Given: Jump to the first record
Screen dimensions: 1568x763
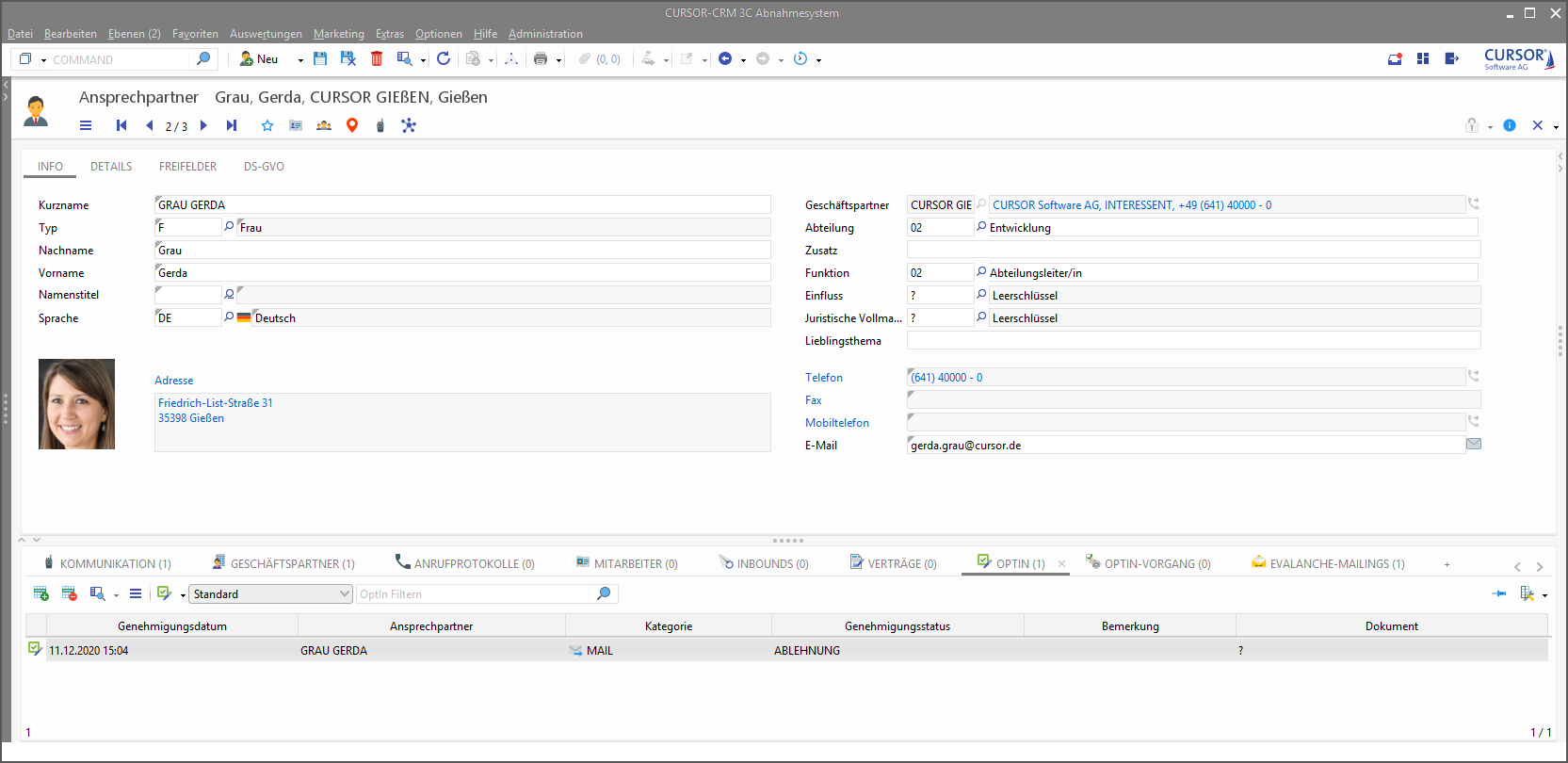Looking at the screenshot, I should coord(121,125).
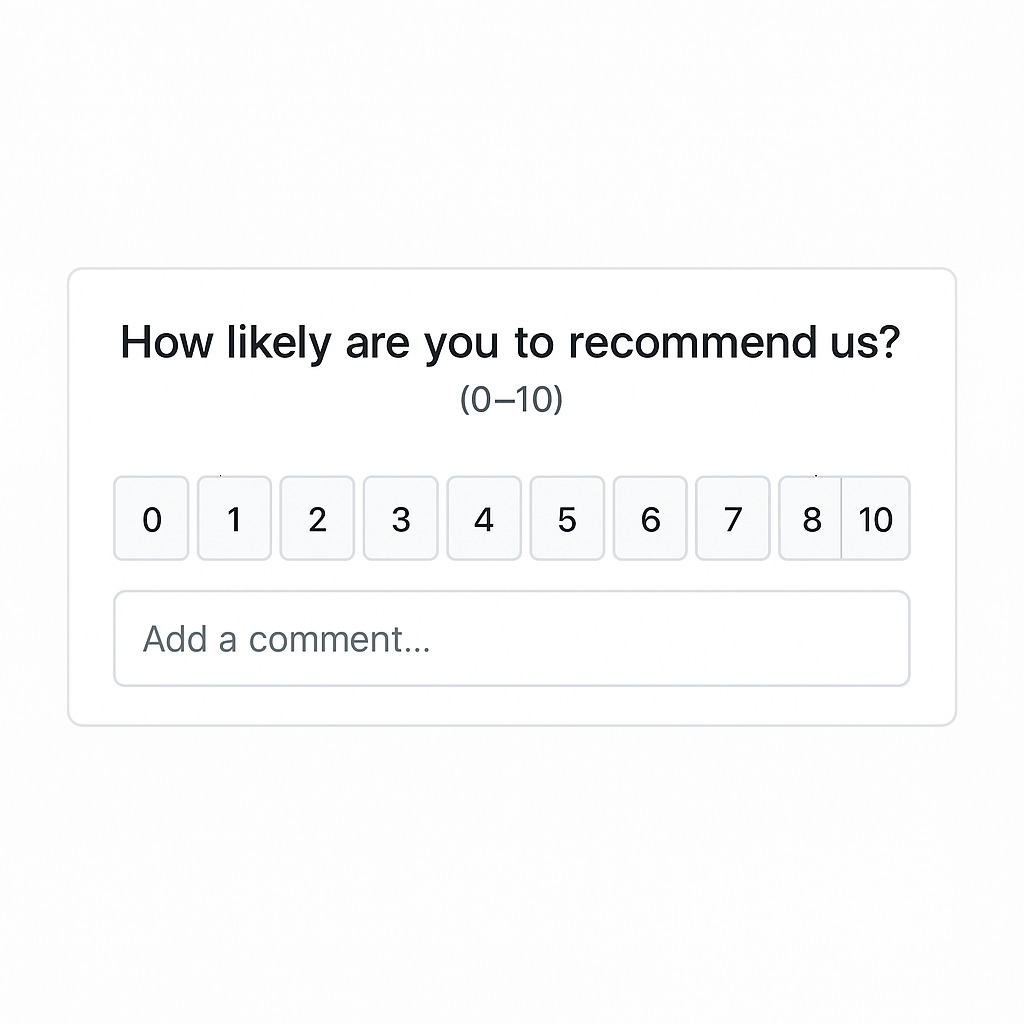The height and width of the screenshot is (1024, 1024).
Task: Choose score 1 on the scale
Action: tap(234, 518)
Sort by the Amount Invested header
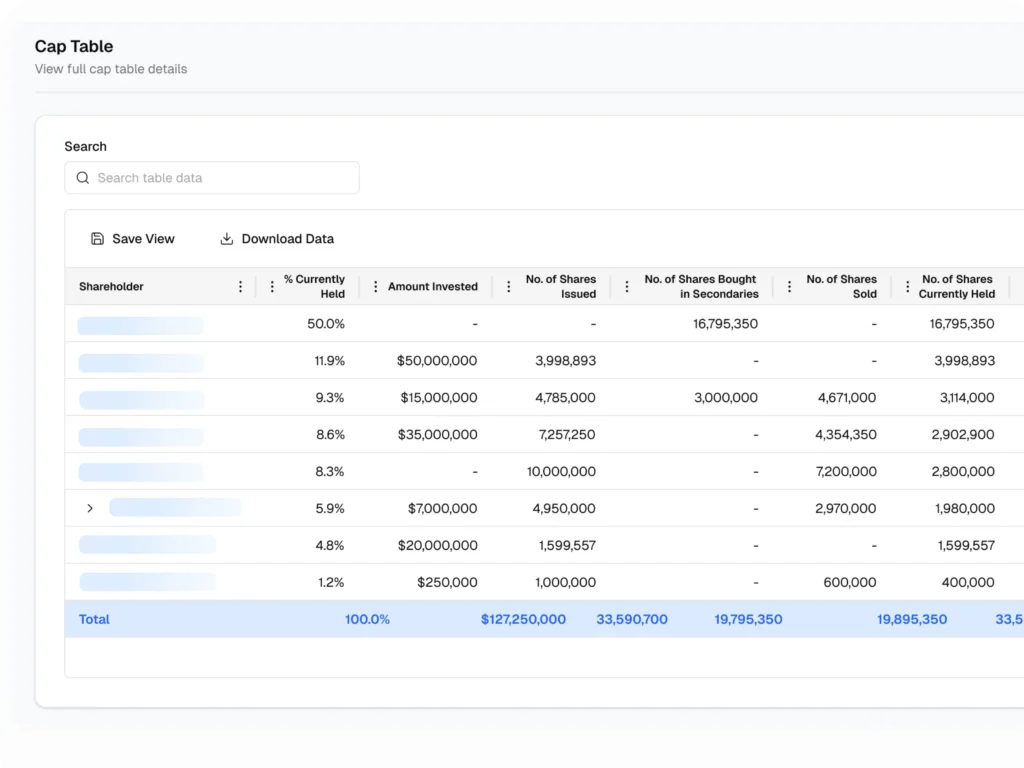The height and width of the screenshot is (768, 1024). click(x=432, y=286)
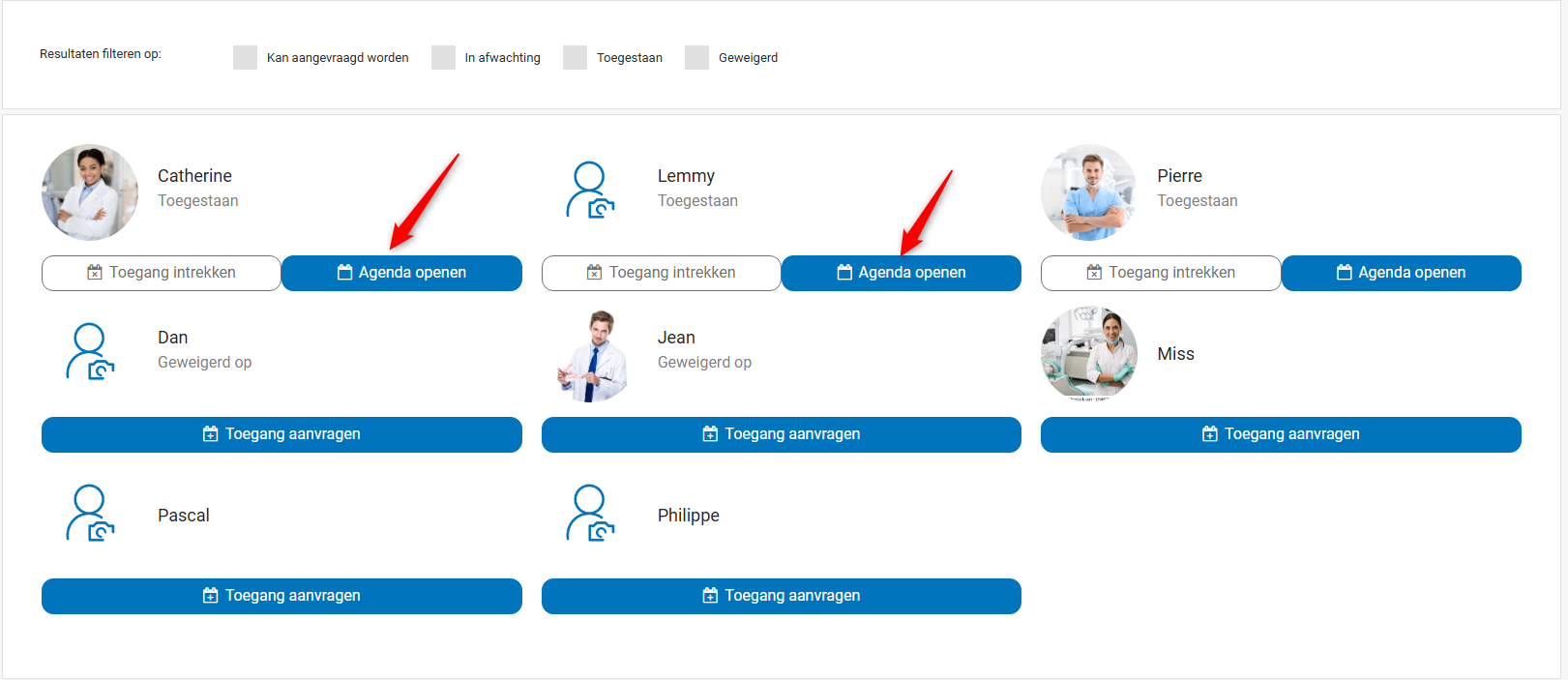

(YOUR OBJECTIVE):
Would you set down the records above once more, exactly, with the pictures removed?

(RESPONSE TO THIS EXERCISE):
Given: Jump to the first record
Screen dimensions: 1568x763
Looking at the screenshot, I should coord(121,125).
The height and width of the screenshot is (1024, 1024).
Task: Choose score 1 on the scale
Action: tap(234, 518)
Sort by the Amount Invested header
The height and width of the screenshot is (768, 1024). click(x=432, y=286)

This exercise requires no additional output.